> _EXERCISE DETAILS_: Starting at the first line below and ending at the line containing "The width and height of the screenshot is (1194, 1302).", return each line as a string in a JSON list, leaving out blank lines.

(Stored data)
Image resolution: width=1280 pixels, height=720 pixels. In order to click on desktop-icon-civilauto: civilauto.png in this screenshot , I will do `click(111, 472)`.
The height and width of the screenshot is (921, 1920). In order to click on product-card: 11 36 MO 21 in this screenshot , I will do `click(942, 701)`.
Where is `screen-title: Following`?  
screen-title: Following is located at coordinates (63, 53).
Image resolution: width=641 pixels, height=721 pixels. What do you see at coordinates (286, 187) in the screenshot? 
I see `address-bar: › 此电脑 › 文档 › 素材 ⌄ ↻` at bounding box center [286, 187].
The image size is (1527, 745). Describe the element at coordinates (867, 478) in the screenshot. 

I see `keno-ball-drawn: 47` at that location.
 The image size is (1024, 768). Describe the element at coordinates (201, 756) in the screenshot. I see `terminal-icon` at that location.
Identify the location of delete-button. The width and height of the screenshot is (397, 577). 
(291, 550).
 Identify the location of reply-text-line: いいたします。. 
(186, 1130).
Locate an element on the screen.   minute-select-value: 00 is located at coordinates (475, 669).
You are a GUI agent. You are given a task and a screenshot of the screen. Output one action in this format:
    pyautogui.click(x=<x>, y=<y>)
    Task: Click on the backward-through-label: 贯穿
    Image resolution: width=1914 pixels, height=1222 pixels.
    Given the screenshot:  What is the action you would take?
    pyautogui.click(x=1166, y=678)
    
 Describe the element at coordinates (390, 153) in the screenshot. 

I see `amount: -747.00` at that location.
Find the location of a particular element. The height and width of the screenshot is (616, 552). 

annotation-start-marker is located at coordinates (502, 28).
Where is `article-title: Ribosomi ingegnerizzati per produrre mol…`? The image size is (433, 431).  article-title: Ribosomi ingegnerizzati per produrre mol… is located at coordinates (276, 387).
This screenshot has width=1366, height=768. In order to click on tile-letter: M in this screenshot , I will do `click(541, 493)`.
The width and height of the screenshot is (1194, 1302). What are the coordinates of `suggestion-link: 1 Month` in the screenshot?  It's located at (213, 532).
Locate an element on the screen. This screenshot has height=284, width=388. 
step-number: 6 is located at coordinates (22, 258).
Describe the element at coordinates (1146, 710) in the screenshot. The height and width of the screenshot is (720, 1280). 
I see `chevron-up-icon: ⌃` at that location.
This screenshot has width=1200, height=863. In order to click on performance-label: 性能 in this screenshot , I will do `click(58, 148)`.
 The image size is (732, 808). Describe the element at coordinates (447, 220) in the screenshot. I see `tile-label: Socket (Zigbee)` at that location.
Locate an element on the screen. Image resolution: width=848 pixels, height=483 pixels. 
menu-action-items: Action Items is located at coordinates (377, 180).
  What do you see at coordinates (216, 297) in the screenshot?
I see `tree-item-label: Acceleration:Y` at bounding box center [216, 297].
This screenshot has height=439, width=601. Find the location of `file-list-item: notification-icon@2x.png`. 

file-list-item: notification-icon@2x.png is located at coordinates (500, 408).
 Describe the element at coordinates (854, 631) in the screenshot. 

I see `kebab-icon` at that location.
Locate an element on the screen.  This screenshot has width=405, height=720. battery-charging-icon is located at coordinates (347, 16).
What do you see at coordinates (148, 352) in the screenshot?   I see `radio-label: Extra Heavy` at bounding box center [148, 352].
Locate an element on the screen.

> _ANSWER TO THE PROBLEM_:
[
  "Image resolution: width=1280 pixels, height=720 pixels. In order to click on desktop-icon-civilauto: civilauto.png in this screenshot , I will do `click(111, 472)`.",
  "The height and width of the screenshot is (921, 1920). In order to click on product-card: 11 36 MO 21 in this screenshot , I will do `click(942, 701)`.",
  "Where is `screen-title: Following`?  ",
  "screen-title: Following is located at coordinates (63, 53).",
  "Image resolution: width=641 pixels, height=721 pixels. What do you see at coordinates (286, 187) in the screenshot? ",
  "I see `address-bar: › 此电脑 › 文档 › 素材 ⌄ ↻` at bounding box center [286, 187].",
  "The image size is (1527, 745). Describe the element at coordinates (867, 478) in the screenshot. ",
  "I see `keno-ball-drawn: 47` at that location.",
  " The image size is (1024, 768). Describe the element at coordinates (201, 756) in the screenshot. I see `terminal-icon` at that location.",
  "Identify the location of delete-button. The width and height of the screenshot is (397, 577). ",
  "(291, 550).",
  " Identify the location of reply-text-line: いいたします。. ",
  "(186, 1130).",
  "Locate an element on the screen.   minute-select-value: 00 is located at coordinates (475, 669).",
  "You are a GUI agent. You are given a task and a screenshot of the screen. Output one action in this format:",
  "    pyautogui.click(x=<x>, y=<y>)",
  "    Task: Click on the backward-through-label: 贯穿",
  "    Image resolution: width=1914 pixels, height=1222 pixels.",
  "    Given the screenshot:  What is the action you would take?",
  "    pyautogui.click(x=1166, y=678)",
  " Describe the element at coordinates (390, 153) in the screenshot. ",
  "I see `amount: -747.00` at that location.",
  "Find the location of a particular element. The height and width of the screenshot is (616, 552). ",
  "annotation-start-marker is located at coordinates (502, 28).",
  "Where is `article-title: Ribosomi ingegnerizzati per produrre mol…`? The image size is (433, 431).  article-title: Ribosomi ingegnerizzati per produrre mol… is located at coordinates (276, 387).",
  "This screenshot has width=1366, height=768. In order to click on tile-letter: M in this screenshot , I will do `click(541, 493)`.",
  "The width and height of the screenshot is (1194, 1302). What are the coordinates of `suggestion-link: 1 Month` in the screenshot?  It's located at (213, 532)."
]